# Custom Guide Bushings



## BenchmarkWorkshop (12 mo ago)

I have several routers from dewalt, to festool, to bosch, and hitachi. I also have several sets of guide bushings, but either the bushing is too deep or too shallow. For example, I made a charcuterie tray using a mdf template and a 3/4" dia tray bit. Due to the sizes of the cut outs, I needed an extended base, which I have form my OF 1400. However, the base is around 1/4 thick and the only bushing that I have for a 3/4" dia bit has a projection that is around 1/4", so it doesn't work. I resorted to making an mdf base in two parts: the lower part was planed down to about 1/8 and the upper part remained at 1/4". I then made a cutout in the upper part so that my router could recess indie the upper part, but no pass thru the lower part. I then epoxied them together. Not the best base and not something I want to use much. So, my question is, where can I get custom bushings, or at least bushing that aren't off the shelf at Lowes? I've tried Peachtree, WoodlineUSA, TreelineUSA, and I even reached out to Whiteside and Amana. I saw a thread about busing storage in a pinned post and it appeared that the feller had a lot of different sizes. I'm sure I could find a machine shop and give them the specs, but I bet they'd run $100 ea. Any ideas? Thanks.

### Dataset section
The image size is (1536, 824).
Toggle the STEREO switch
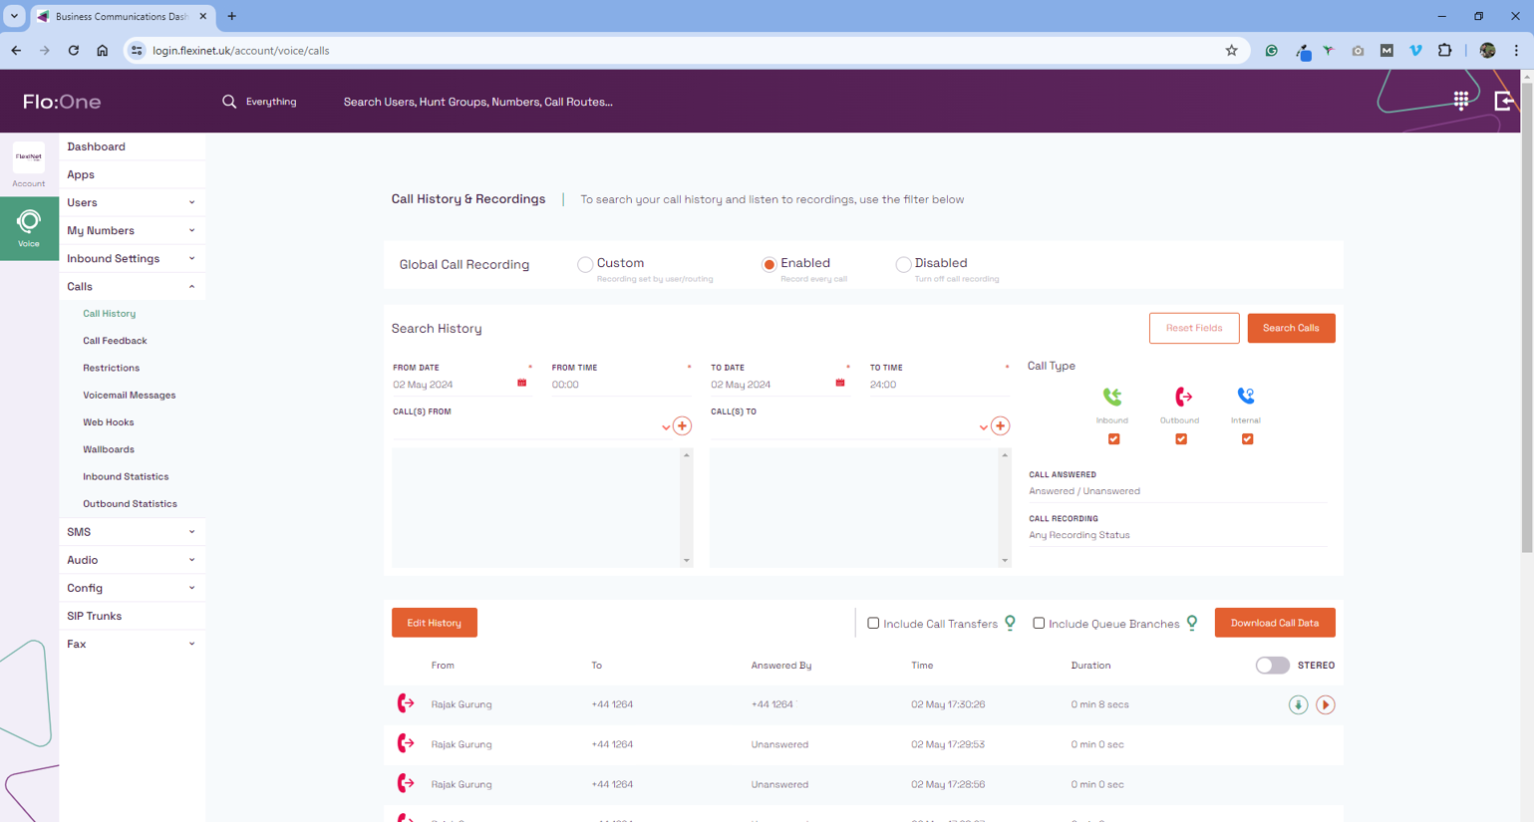pos(1271,664)
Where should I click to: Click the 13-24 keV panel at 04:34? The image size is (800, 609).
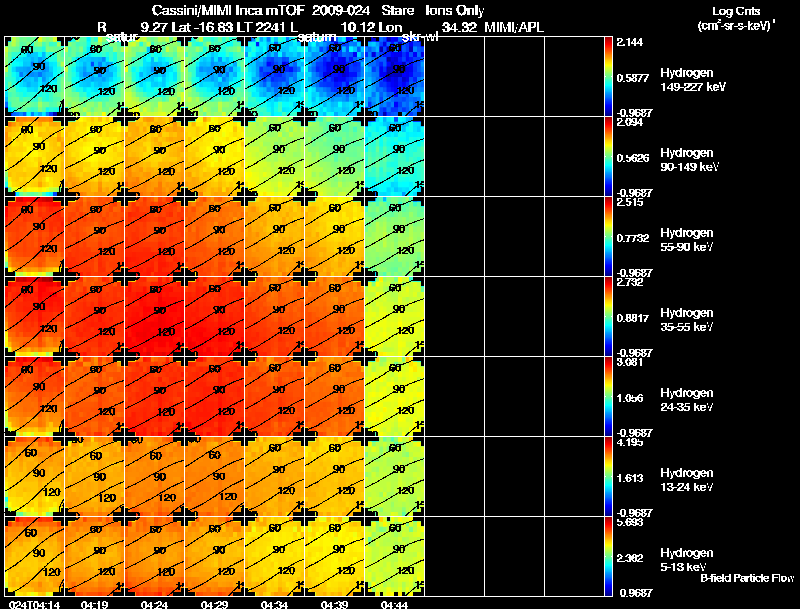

### Task instructions
**a)** In the forum post about custom guide bushings, translate the sentence "I then epoxied them together." into French.
**b)** According to the post about custom guide bushings, what bit diameter was used to make the charcuterie tray?
**c)** Continue the forum thread about custom guide bushings with the next reply after its last post.

### In response
**a)** Ensuite, je les ai collées ensemble à l'époxy.

**b)** A 3/4" diameter tray bit.

**c)**
----------



## old55 (Aug 11, 2013)

Welcome to the forum.


----------



## DesertRatTom (Jul 3, 2012)

I've never seen what you describe. But for a tray, you might not need a bushing. You might get the job done with something similar to this. Doesn't even have to be this complex. You just want to limit the movement of the router, so it doesn't wander out of control. You'll be doing this in multiple passes. Key is supporting top and bottom edges of the router base. I also suggest you mark a dot on the "top" of the router base so you can keep it properly oriented.

The side rails on the long end will add strength and rigidity to the base. I'd make the gap near double the width of your bowl bit. These are also used to level a surface. The outside box is necessary for flattening and may be useful for raising the bowl blank if it's pretty deep. Those bits are not really made for a deep bowl. If it's deep, you might need an extension for your router.


----------



## BenchmarkWorkshop (12 mo ago)

So here is a pic of the tray. The larger openings are 6" across. It's not a leveling issue, it's a pattern template issue.


----------



## jw2170 (Jan 24, 2008)

Welcome to the forum, @BenchmarkWorkshop .

Have you thought about a bearing guided cutter?


----------



## BenchmarkWorkshop (12 mo ago)

A bit with a bearing will only work on the perimeter and only after a perimeter is established. And I would have to use successively longer bits to keep using the established perimeter.


----------



## DesertRatTom (Jul 3, 2012)

BenchmarkWorkshop said:


> A bit with a bearing will only work on the perimeter and only after a perimeter is established. And I would have to use successively longer bits to keep using the established perimeter.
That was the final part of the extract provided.